**Your goal**
Whatever comes before the line containing "This screenshot has" stays out; transcribe that line and all that follow to the end of the records exactly, with no pictures.

Source material Block Start

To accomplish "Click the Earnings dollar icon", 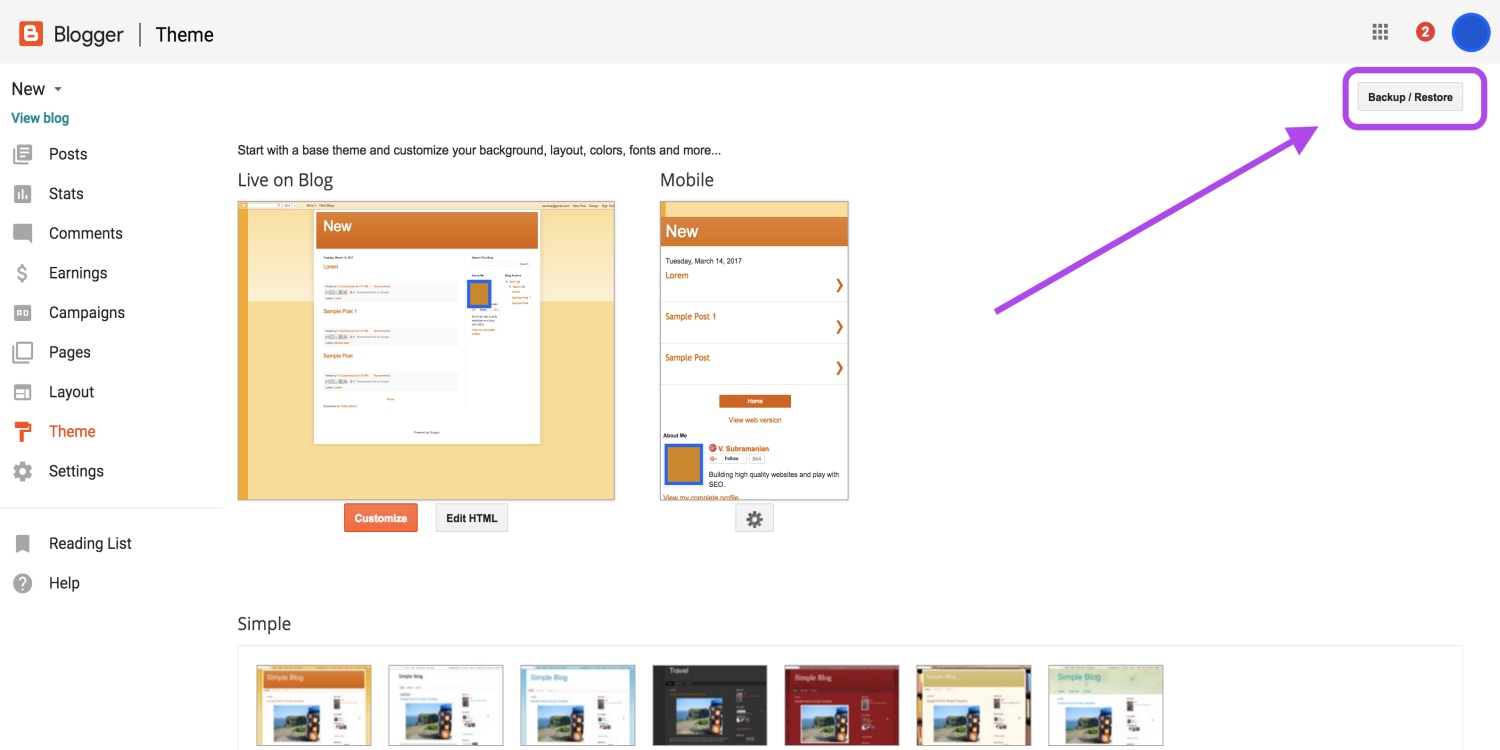I will [23, 272].
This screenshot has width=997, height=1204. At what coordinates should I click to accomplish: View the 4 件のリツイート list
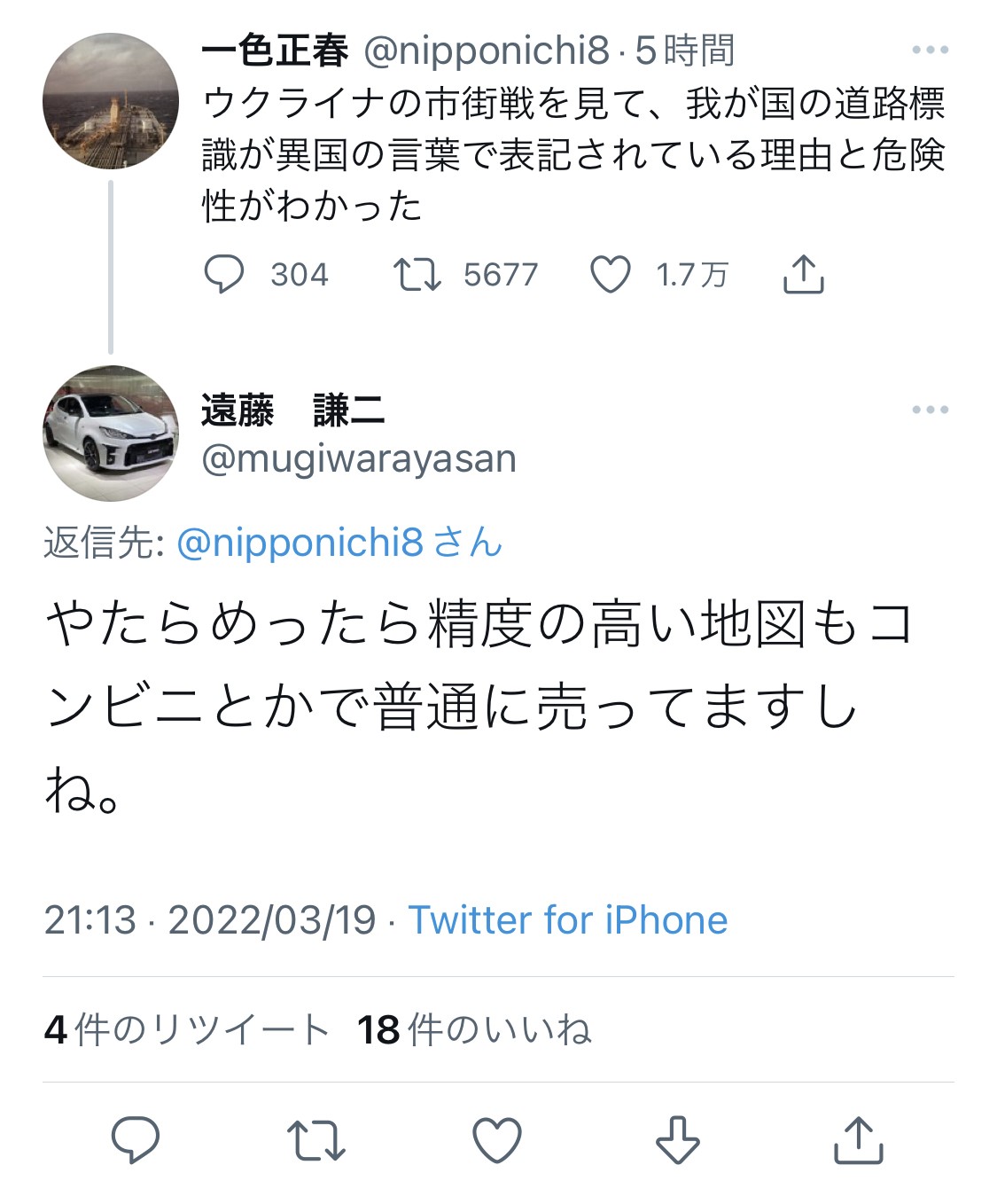[186, 1030]
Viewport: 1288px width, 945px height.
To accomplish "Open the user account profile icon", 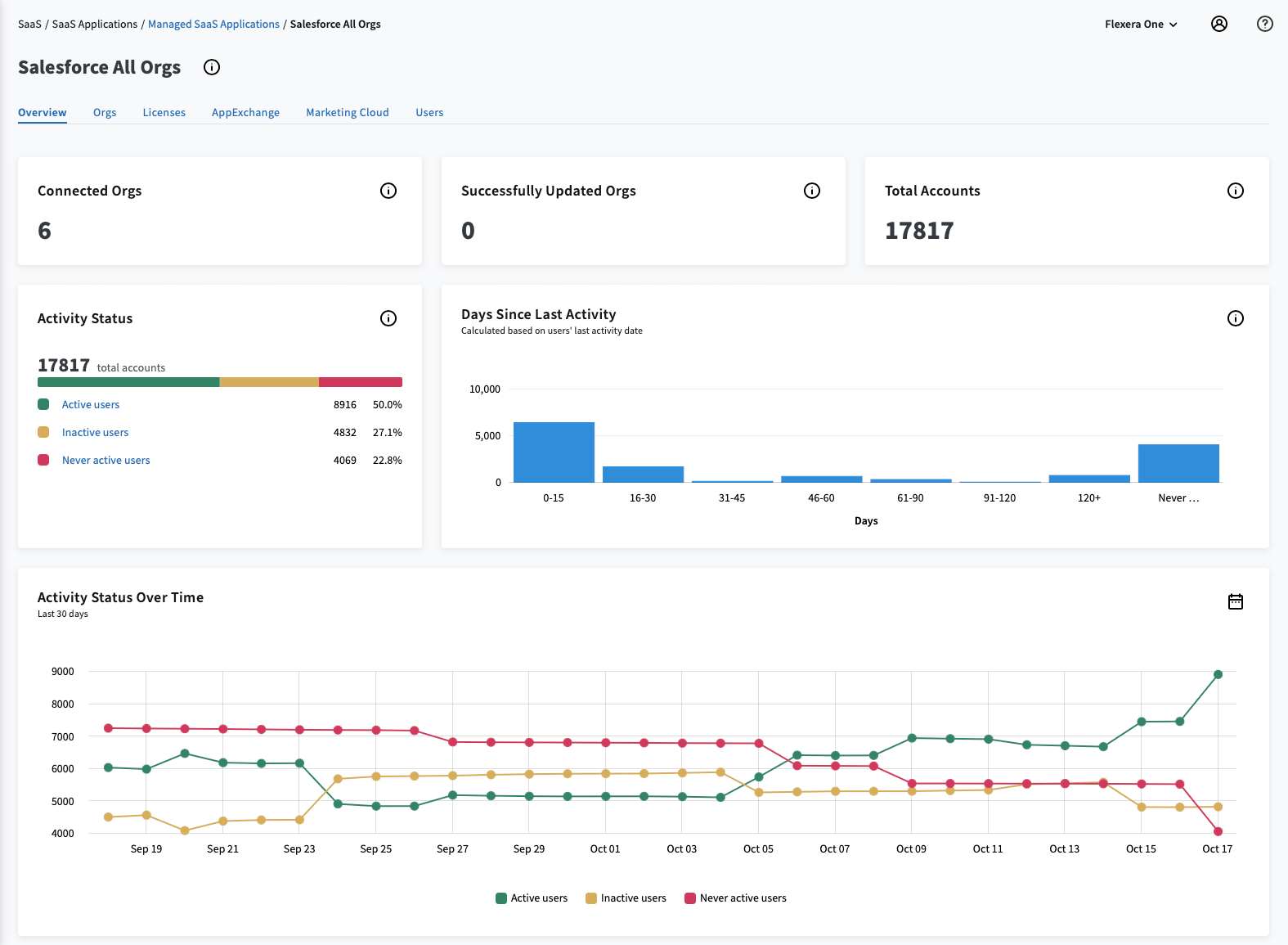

Source material Block End

**Output**
This screenshot has width=997, height=1204. At what coordinates should I click to accomplish: View the 4 件のリツイート list
[186, 1030]
Viewport: 1288px width, 945px height.
To accomplish "Open the user account profile icon", 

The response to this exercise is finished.